Il signor Arturo cominciò a sentire crescere dentro di sé una grande irritazione, vedeva i suoi quadri tutti inclinati, le tazze da tè ammonticchiate contro la vetrinetta del salotto, l’acqua dei lavandini in procinto di tracimare, e di fronte a quel disastro il sempliciotto perdeva tempo a discutere di pali di castagno. Tutti così i contadini, pensò, basta che si lamentino e che chiedano soldi al governo!

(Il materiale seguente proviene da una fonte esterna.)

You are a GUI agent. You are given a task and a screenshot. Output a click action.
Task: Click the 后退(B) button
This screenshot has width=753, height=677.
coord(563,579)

- Ci sono delle belle acacie qua intorno, perché non lo fa con un tronco di acacia, il tutore nuovo. Se vuole le do una mano.
Lavorarono tutto il giorno. Il signor Arturo si strappò i pantaloni e si sporcò la giacca, ma verso sera il nuovo tutore venne messo a dimora, strettamente unito al picciòlo del mondo con robuste legature di vimini.
- Fortuna che stanotte c’è la luna nuova, disse il contadino. Con la luna nuova il picciòlo torna dritto molto più velocemente, lo diceva anche il mio babbo.
Leopoldo, così si chiamava, sputò per terra e sorrise, si vedeva che era soddisfatto. Parlò degli asparagi che aveva piantato, una coltivazione di tre ettari che gli rendeva dei bei soldini. Il signor Arturo tornò a casa a notte inoltrata. Le camere erano silenziose e la pendola, tornata in posizione verticale, suonò l’una mentre lui chiudeva la porta.
Postfazione al sesto capitolo.
Informata che il nostro portale la chiamava in causa, Margherita Hack è stata così gentile da risponderci e da autorizzarci a fare il suo nome. Ecco la risposta lapidaria che la grande astronoma ci ha inviato il 28 giugno dopo aver letto il capitolo sesto delle storie di Arturo:
E' divertente, mi citi pure. Farei parte volentieri delle antironde rosse!
Cordiali saluti.
Margherita Hack
La redazione di Sburover ringrazia Margherita Hack per il messaggio. La grande astronoma ama abbastanza la libertà per comunicare la sua ferma opposizione all'iniziativa di governo che ha istituito le famigerate ronde e per autorizzarci a rendere pubblica la sua opinione.
Augurandoci insieme a lei che quella legge venga al più presto cancellata, rendiamo omaggio alla testimone più degna degli insegnamenti di Galileo Galilei. Quello di Margherita Hack è il cielo che noi di Sburover amiamo e che ci piace avere sopra la testa.